Press Cuttings
“The Lions Tour 2005
– Putting the pride into the Lions” -The Observer Sunday June 5, 2005
Humphrey Walters is a leadership and team-building guru brought in by Clive Woodward in 1997 to use his winning business principles to improve the performance of the England team. The coach credited Walters with helping to bring back the World Cup in 2003 and engaged him again in the build-up to the Lions tour. Here Walters explains how he went about his latest task, a 10-day crash course that was very different from working with the England team.
When teams arrive to play England these days there is a sign that says, ‘You are now entering Fortress Twickenham’. It was an idea I got from New Zealand when we toured there in 1998. When you get off the bus in Dunedin and walk into the stadium, you are greeted by the words, ‘You are now entering the House of Pain’. When I saw it I turned to Clive and said: ‘We need something as intimidating as that.’

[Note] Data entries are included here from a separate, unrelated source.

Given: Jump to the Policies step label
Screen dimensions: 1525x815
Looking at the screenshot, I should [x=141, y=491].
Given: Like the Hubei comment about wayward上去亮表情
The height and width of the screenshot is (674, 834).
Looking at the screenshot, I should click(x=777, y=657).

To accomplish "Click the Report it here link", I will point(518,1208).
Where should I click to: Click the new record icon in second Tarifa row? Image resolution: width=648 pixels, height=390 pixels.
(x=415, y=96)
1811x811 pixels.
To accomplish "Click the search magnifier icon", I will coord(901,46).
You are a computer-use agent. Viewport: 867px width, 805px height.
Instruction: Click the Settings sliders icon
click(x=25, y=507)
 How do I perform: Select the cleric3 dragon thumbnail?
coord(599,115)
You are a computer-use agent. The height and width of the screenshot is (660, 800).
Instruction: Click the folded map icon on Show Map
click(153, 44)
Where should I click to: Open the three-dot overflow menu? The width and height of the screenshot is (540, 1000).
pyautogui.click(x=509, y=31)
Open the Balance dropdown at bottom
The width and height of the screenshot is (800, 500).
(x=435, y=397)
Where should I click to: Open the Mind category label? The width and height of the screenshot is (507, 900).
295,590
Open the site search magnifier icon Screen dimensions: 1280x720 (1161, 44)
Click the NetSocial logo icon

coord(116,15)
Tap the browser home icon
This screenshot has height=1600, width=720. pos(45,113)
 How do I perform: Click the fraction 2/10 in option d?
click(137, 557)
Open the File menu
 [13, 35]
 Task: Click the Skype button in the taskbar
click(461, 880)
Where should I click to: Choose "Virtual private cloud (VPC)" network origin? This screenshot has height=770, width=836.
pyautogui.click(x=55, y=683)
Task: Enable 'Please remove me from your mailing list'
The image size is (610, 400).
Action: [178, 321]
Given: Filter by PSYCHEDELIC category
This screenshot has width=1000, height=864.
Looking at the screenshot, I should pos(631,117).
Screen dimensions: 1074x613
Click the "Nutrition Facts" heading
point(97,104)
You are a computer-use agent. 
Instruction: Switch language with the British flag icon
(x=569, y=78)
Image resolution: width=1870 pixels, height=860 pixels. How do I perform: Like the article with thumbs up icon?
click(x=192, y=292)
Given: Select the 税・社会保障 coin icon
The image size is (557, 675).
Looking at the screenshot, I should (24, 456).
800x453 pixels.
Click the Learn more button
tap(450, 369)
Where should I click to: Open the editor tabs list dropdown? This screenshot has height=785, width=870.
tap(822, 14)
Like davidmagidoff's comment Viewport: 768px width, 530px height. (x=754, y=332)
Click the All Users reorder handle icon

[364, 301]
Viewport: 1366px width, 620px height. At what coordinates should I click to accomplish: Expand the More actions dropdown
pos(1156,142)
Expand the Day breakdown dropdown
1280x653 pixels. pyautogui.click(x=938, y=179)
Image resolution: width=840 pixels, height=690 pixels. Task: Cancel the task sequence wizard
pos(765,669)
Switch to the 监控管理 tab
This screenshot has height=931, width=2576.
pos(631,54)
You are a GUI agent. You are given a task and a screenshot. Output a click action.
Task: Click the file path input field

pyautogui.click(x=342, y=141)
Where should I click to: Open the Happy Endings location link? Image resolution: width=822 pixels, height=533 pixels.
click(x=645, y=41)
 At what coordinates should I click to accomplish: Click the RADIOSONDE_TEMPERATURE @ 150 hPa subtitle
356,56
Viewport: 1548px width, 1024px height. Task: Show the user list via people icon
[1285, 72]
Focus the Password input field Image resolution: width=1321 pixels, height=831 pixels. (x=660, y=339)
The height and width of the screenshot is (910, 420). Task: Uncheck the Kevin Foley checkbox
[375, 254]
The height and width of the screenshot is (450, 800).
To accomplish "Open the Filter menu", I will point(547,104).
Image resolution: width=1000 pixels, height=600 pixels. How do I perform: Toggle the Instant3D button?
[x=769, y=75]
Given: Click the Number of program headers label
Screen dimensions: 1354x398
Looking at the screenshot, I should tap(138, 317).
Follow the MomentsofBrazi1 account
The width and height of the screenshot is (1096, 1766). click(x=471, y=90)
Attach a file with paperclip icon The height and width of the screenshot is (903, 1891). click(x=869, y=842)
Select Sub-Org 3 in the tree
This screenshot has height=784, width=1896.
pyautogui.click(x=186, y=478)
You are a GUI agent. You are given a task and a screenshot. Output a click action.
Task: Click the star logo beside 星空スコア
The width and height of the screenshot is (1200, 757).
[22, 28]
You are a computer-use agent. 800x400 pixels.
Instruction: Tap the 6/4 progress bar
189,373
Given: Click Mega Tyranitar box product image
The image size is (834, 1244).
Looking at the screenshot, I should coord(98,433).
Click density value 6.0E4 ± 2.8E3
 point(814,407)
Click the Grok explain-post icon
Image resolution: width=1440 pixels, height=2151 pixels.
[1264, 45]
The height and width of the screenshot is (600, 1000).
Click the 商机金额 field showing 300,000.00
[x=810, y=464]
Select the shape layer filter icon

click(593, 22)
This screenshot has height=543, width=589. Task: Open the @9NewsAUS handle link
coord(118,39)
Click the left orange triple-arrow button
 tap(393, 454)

It goes deeper, though, than just being intimidating to the opposition. It says this is where the England team belong. It helps to build the sort of culture, tradition and togetherness that is a part of all successful businesses. It helps to unite the workforce, even if they spend most of their time playing against each other in club games.
We did this building, too, over the years by always gathering at the same hotel so the players knew this was where they turned up, this was another part of where they belonged. We were able to generate some kind of sameness, some kind of entity. It went right down to the changing room, where we put up plaques with the players’ names on. We tried to create a feeling that this was their home. We wanted to create an environment where everyone aspired to join and no one wanted to leave.
I knew straight away that none of this would be possible with the Lions. You are presented with a temporary workforce who have played against each other at club level and for their countries, creating another level of temporary togetherness that is contrary to establishing harmony. There is also the fact that everyone knows this is only for six or seven weeks, after which the players will never again all congregate in the same room. Guaranteed.
On top of this the Lions have no home and no office, and with so long a gap between tours the players find it difficult to locate that sense of history and tradition that I know from my professional background imbues and enhances every great business.
So, to a certain extent, it was what you could call a slightly shambolic mix who came together charged with trying to defeat opposition who have everything going for them – history, pride, a self-perpetuating excellence and the whole country behind them (although the last of these has the potential to be detrimental). The glory of wearing a black shirt makes you a hero, unlike in the British Isles, where, with so many competing interests, rugby doesn’t have the same significance.
My job was to build in just 10 days with the players and the management and coaching team some sort of history, some sort of folklore, some sort of belonging in order to overcome the huge disparity that exists in these areas between the Lions and the All Blacks – a name, incidentally, that we stopped using, referring to them instead as the New Zealanders. We didn’t want to enhance
their brand strength. I encouraged them instead to regard the opposition as being the representatives of two small islands with a population the size of Birmingham’s.
There were four core things I concentrated on. I called them the four senses. A sense of reality, a sense of excitement, a sense of belonging and a sense of value and worth. None of these is a
technical thing to do with rugby. They are emotional things, because as we all know there is a huge passion in winning teams.
First, the management team had a couple of days together in December last year, and then in April the players came together for two days. Finally we were all together for eight days before the party flew off at the end of last month.
The first time the players met up many of them hardly knew each other – some old, some young, a huge range of experience from Lawrence Dallaglio and Neil Back to Shane Williams, who is a gem of a guy. There were also the national differences – the England players used to a very organised environment, the Irish, a fantastic group, used to something rather different, the Welsh a little intimidated perhaps and the three Scots maybe feeling outnumbered. The only thing they had in common was that they were all sitting around in the same room, all thinking the same thing: ‘Oh my goodness, I’m so proud to be here, but is it OK to say something?’
Clive Woodward was completely unknown to some of the players and you could see them thinking: ‘What do I say to him?’ The first thing was getting them to relax, to let them know it was OK to speak out, and that was part of the ethos of the squad.
Having achieved this we moved on to the four core things, which I had spoken about with Clive. Being the clever man that he is, Clive put together a fantastic film showing great moments from Lions tours of the past that said: ‘This is what you’re in and the tradition you are privileged to be able to perpetuate.’ It was very moving. You could have heard a pin drop when we showed it. Now we can only wait and see what happens. I doubt anyone will be surprised to have learnt that Sir Clive’s Lions departed having been prepared differently from any of their predecessors. I would say this, I know, but I believe he has given them their best chance of prevailing against tremendous odds.